In accordance with previous studies, the partial rescue of the phenotype in patient D193 sustains the hypothesis that the p.Leu3471X mutation does not lie within a protein domain crucial for the normal function of the full-length and shorter isoforms of dystrophin.32, 34 The dystrophin protein carries out its role in maintaining muscle fibres intact by binding via the N-terminal end to the subsarcolemmal cytoskeletal actin network, and via its cysteine-rich domain to β-dystroglycan. The above results suggest that the amino-acid residues 3471–3500 are not essential for this role.
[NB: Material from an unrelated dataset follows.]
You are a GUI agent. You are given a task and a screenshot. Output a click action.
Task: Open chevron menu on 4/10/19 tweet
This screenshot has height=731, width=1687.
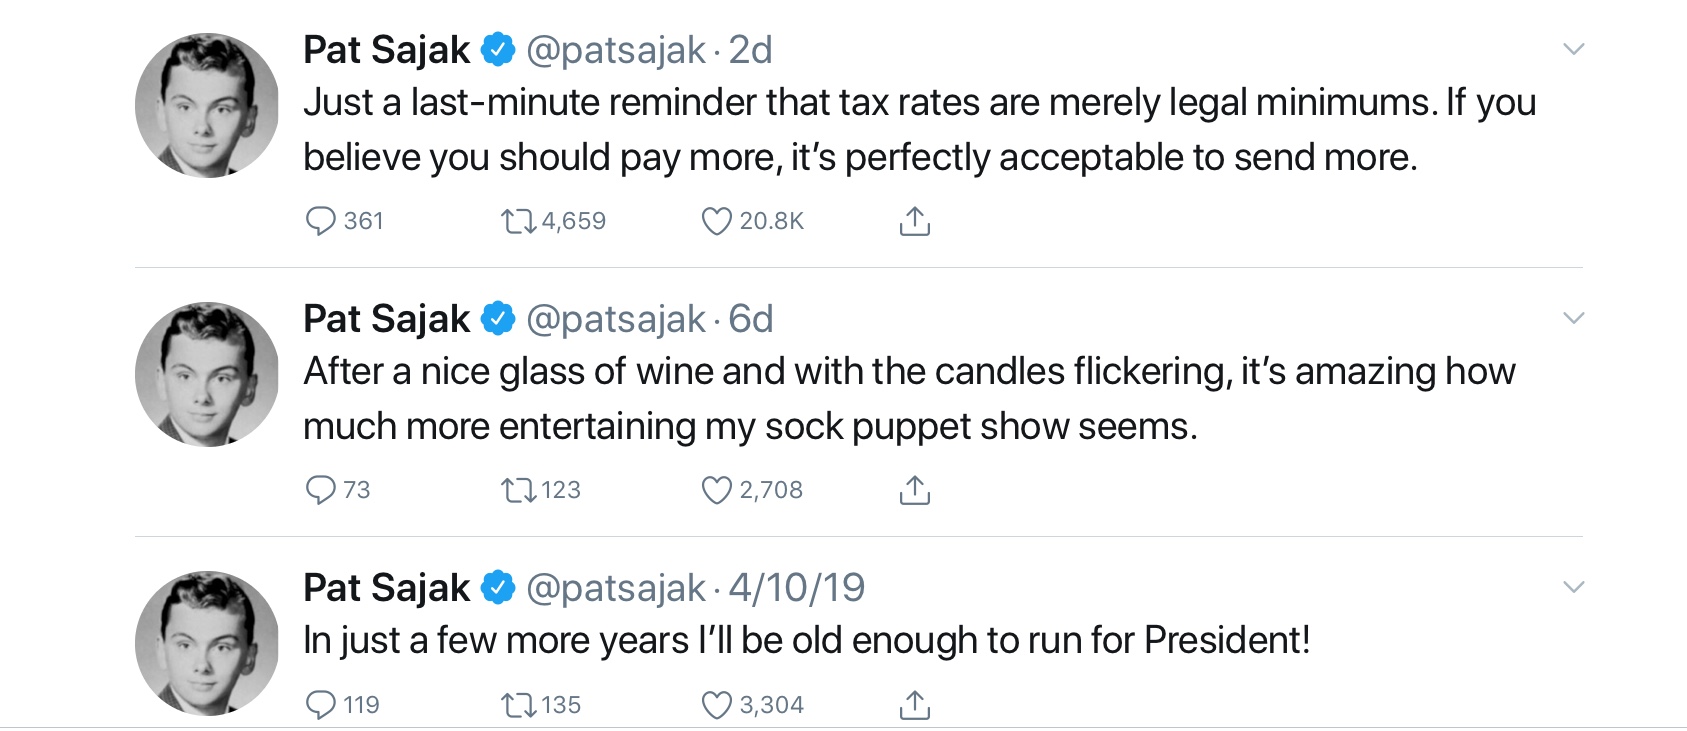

This is consistent with binding studies which showed that residues 3026–3345 were essential for binding.35 In addition to a structural role, the dystrophin complex acts as a scaffold that concentrates and stabilizes functionally inter-related signalling proteins at the muscle cell membrane. Signalling function of the dystrophin complex is mediated by the binding of dystrobrevin and syntrophin in the COOH-terminal region of dystrophin.36 Nevertheless, the absence of this region is compatible with a moderate phenotype in our patient as previously reported.32, 34

Many different strategies for DMD gene therapy have been studied and improved over the years. One promising development concerns the induction of exon-skipping events with small molecules that affect dystrophin gene splicing in order to restore the reading frame.37 Such genetic approaches are expected to produce an attenuated Becker-like phenotype as observed in the reported patients of our study.